Exercise details
The required result is an exact copy of the lines from the one containing "1000x450 pixels. How" to the last line of the records, both ends included, without pictures.
--- Records for the exercise Enclosed Below ---
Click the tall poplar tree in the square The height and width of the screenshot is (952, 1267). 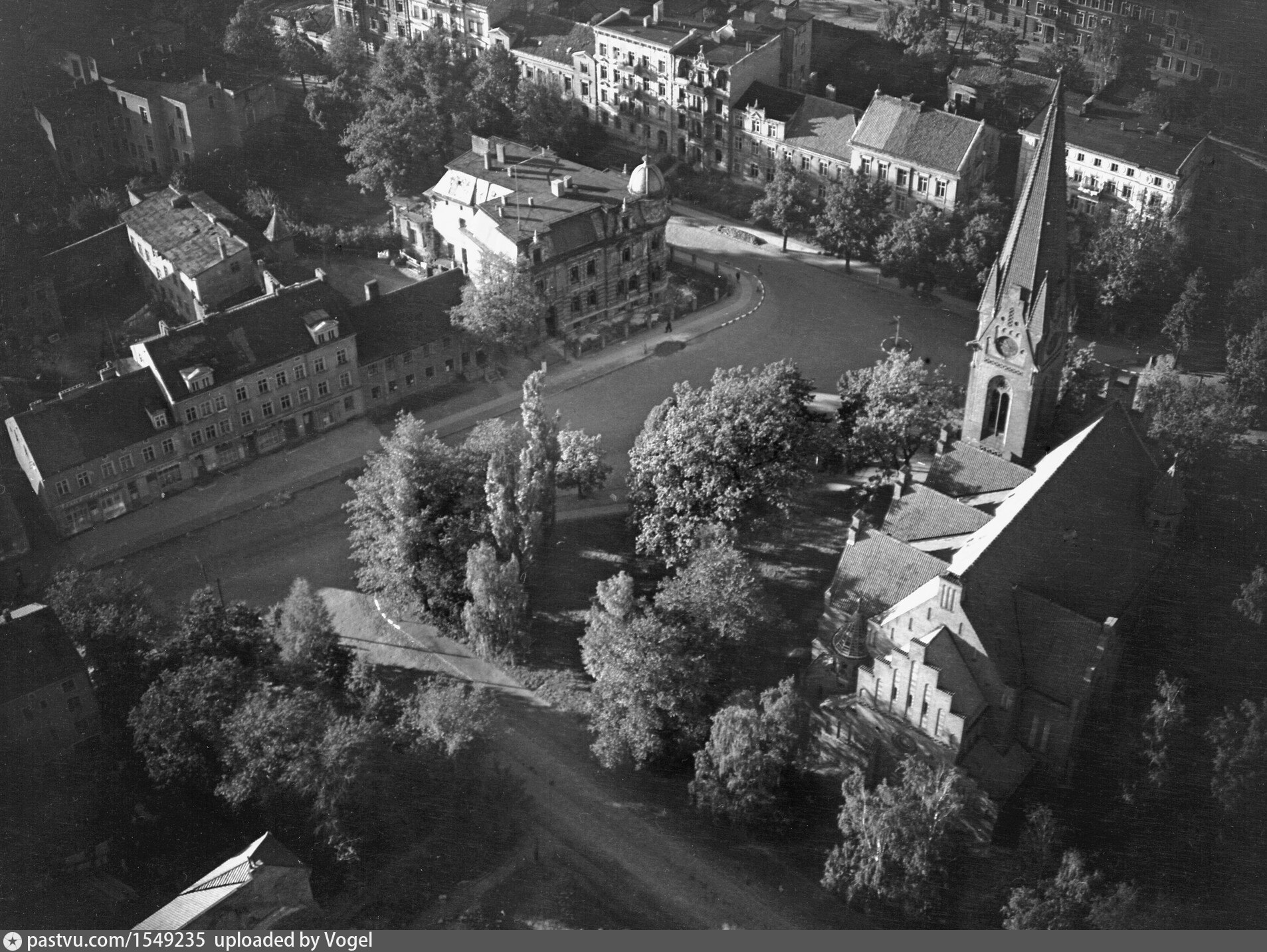coord(532,452)
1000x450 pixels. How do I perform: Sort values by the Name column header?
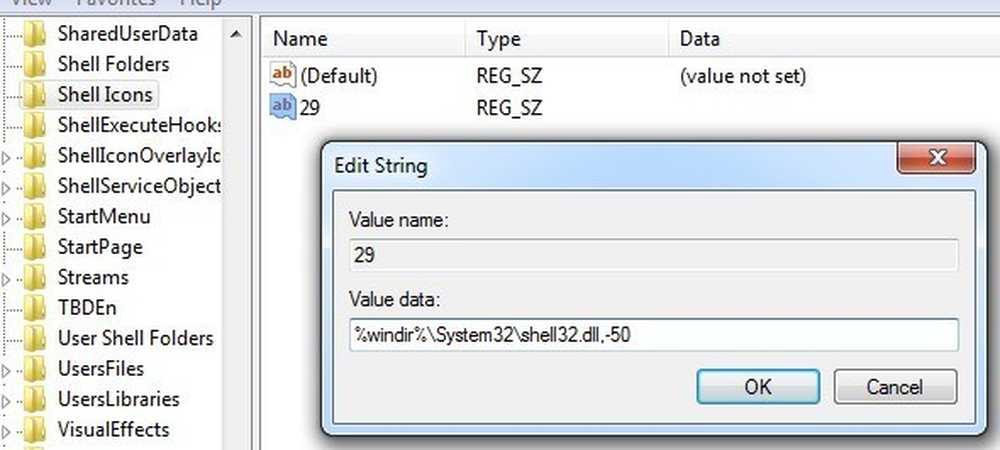pos(364,39)
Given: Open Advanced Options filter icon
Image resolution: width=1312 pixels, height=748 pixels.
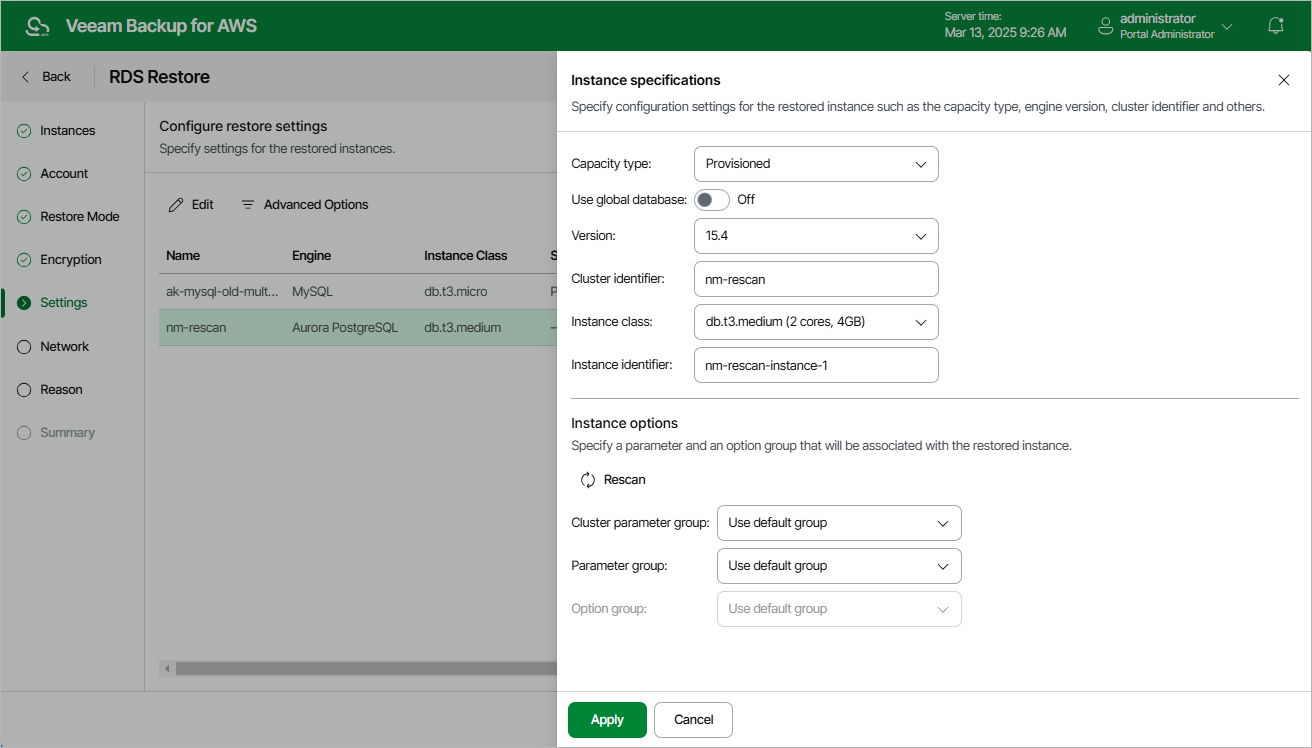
--- End of Enclosed Records for the exercise ---
Answer section
1000x450 pixels. How do I perform: Sort values by the Name column header?
pos(364,39)
Given: Open Advanced Options filter icon
Image resolution: width=1312 pixels, height=748 pixels.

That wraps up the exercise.